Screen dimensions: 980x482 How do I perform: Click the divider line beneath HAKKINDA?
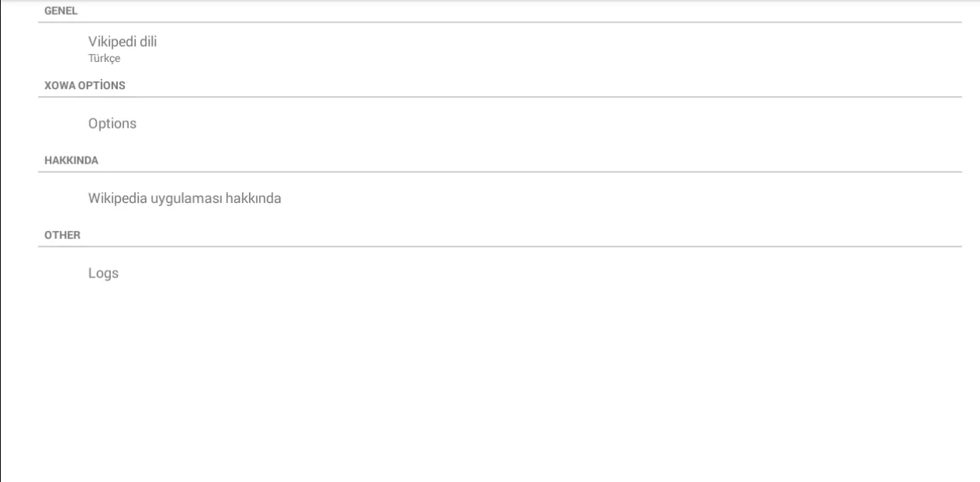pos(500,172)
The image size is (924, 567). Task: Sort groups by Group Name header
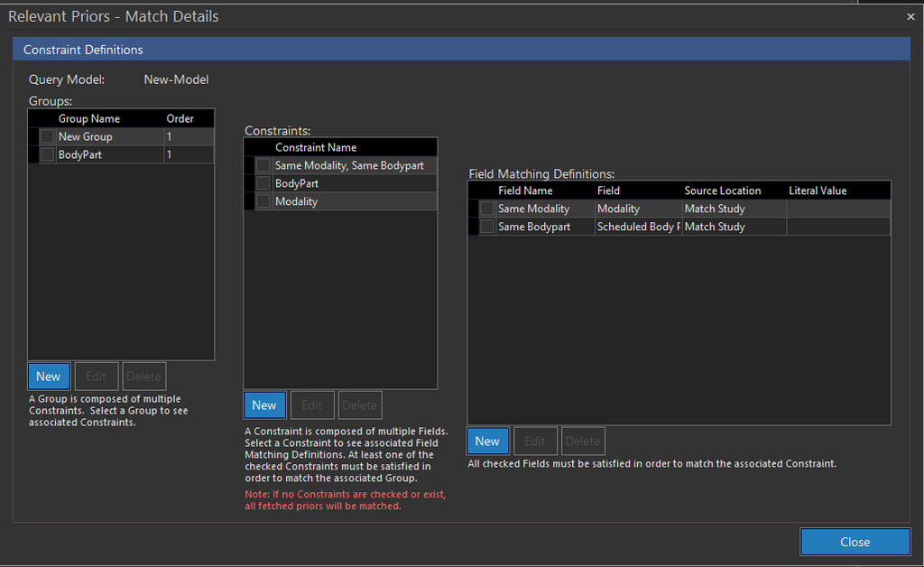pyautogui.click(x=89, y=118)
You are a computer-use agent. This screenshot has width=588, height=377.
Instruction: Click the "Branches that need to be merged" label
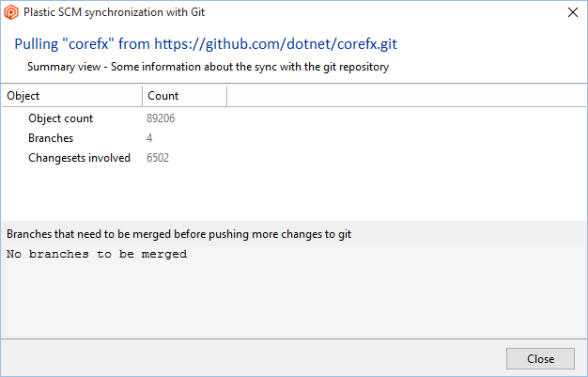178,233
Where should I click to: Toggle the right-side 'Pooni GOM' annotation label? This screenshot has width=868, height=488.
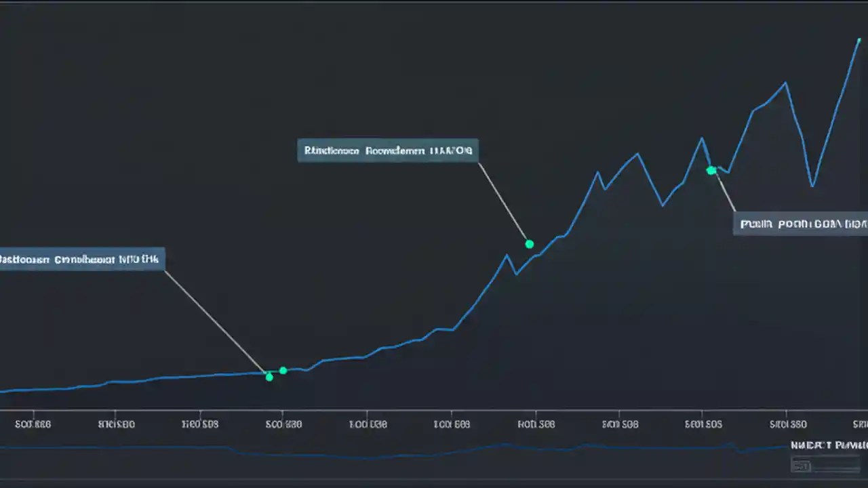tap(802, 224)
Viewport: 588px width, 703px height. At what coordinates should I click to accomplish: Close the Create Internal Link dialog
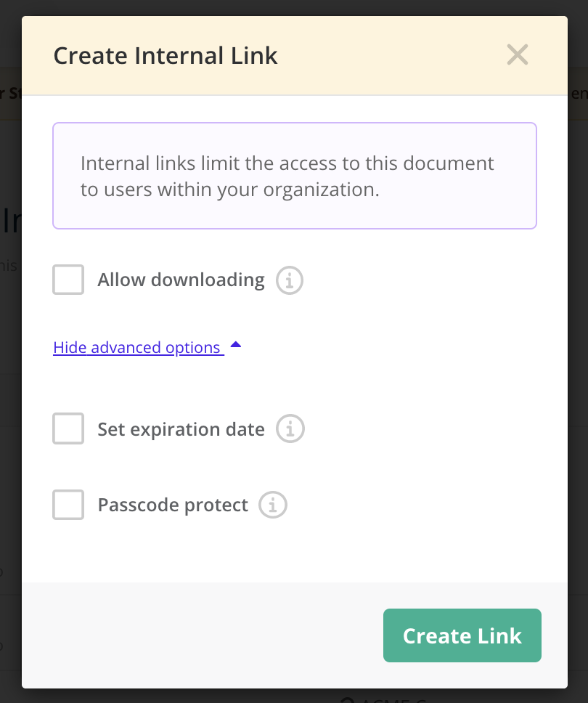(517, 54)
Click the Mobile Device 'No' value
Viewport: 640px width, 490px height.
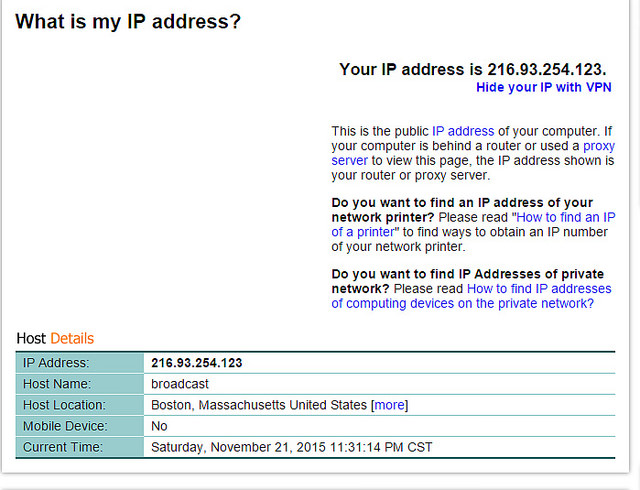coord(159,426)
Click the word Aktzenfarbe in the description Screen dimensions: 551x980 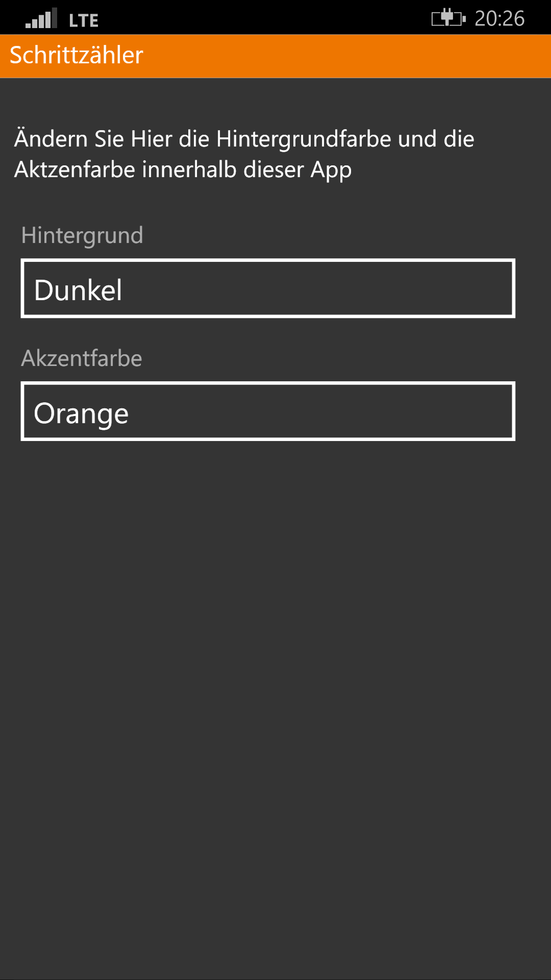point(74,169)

= EXERCISE INSTRUCTIONS =
In the answer, set down only the lines from the opening line of the listing through the line that holds "You are a computer-use", exactly as they appear, minus the pictures.

= ANSWER =
Screen dimensions: 980x482 How do I perform: Click the divider line beneath HAKKINDA?
pos(500,172)
The image size is (924, 567). Task: Sort groups by Group Name header
pyautogui.click(x=89, y=118)
You are a computer-use agent. This screenshot has width=588, height=377.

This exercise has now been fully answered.